Lyle resident Billie Holcomb has been making and distributing handmade stuffed animals and clothes for infants of One Community Health (OCH) for three years.
“She reached out and wanted to donate these stuffed animals for us to give to children,” said OCH caregiver Delfina Reyes.
The handmade toys are soft, are made with safety eyes and noses, and even have lavender inside them so they smell good.
“The children just love them. For some, it’s their first and only toy and I think they do remember us because of it. It makes an impression,” said Reyes.
Holcomb, a retired nurse from the Oregon Veterans’ Home, came up with the idea of donating the handmade toys after feeling like her own grandchildren had received plenty.
“One Community Health immediately popped into mind. As a nurse, I thought about when you give a child a shot. Well, with this, you could then give them a stuffed animal, too!” said Holcomb.

→ MATERIAL SHOWN
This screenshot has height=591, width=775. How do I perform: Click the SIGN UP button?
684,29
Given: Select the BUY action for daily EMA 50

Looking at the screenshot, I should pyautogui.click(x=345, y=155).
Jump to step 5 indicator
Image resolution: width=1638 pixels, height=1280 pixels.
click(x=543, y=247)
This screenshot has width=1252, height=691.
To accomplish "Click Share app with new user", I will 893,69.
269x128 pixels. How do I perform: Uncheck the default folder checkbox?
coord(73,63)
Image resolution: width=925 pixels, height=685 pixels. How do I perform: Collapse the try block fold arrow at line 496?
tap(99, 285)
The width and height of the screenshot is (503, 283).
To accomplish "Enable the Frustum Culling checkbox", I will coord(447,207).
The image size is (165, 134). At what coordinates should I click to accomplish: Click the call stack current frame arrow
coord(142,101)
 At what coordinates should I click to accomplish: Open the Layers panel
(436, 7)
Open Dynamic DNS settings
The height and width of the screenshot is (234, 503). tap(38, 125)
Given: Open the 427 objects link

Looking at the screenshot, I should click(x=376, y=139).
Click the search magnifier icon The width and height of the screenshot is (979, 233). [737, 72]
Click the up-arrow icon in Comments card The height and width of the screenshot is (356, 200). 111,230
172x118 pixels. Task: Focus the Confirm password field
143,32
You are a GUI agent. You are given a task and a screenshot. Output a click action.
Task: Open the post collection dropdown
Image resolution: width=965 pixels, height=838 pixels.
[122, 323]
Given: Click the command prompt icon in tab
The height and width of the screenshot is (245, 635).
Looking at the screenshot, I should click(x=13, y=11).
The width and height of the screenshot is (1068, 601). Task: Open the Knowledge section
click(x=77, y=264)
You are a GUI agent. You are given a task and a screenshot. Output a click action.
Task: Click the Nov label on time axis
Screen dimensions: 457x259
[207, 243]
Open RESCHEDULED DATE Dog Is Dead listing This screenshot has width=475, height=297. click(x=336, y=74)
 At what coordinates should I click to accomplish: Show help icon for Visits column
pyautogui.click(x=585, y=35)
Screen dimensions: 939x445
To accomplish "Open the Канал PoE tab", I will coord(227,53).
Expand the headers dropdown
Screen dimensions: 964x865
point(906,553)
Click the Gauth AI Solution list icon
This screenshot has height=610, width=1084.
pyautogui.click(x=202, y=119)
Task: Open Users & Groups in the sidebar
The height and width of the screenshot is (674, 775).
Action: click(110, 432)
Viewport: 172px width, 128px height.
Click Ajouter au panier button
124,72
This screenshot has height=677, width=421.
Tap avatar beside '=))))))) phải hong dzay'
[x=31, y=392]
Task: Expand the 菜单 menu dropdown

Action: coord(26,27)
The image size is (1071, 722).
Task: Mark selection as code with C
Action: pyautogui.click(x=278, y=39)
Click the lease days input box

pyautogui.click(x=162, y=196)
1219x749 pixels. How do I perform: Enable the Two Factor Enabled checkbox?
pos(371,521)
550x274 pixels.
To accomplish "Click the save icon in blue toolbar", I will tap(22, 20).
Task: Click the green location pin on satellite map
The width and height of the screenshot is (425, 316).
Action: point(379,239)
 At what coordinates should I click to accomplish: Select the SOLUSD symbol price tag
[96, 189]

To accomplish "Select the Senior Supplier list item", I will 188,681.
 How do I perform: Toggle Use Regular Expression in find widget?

→ REQUIRED WORK
1. Do these statements agree with the article on the handmade toys? (a) Holcomb has been making the toys for One Community Health for three years. (b) The toys contain lavender. (c) Holcomb is a retired teacher. Answer yes or no for each, and quote the deciding words.
2. In the article on the handmade toys, what is Delfina Reyes's role at One Community Health?
The entries have nothing to do with this work.

→ RESPONSES IN ORDER
1.
(a) Yes: "for three years"
(b) Yes: "even have lavender inside them so they smell good"
(c) No: "a retired nurse from the Oregon Veterans’ Home"

2. She is a caregiver at One Community Health.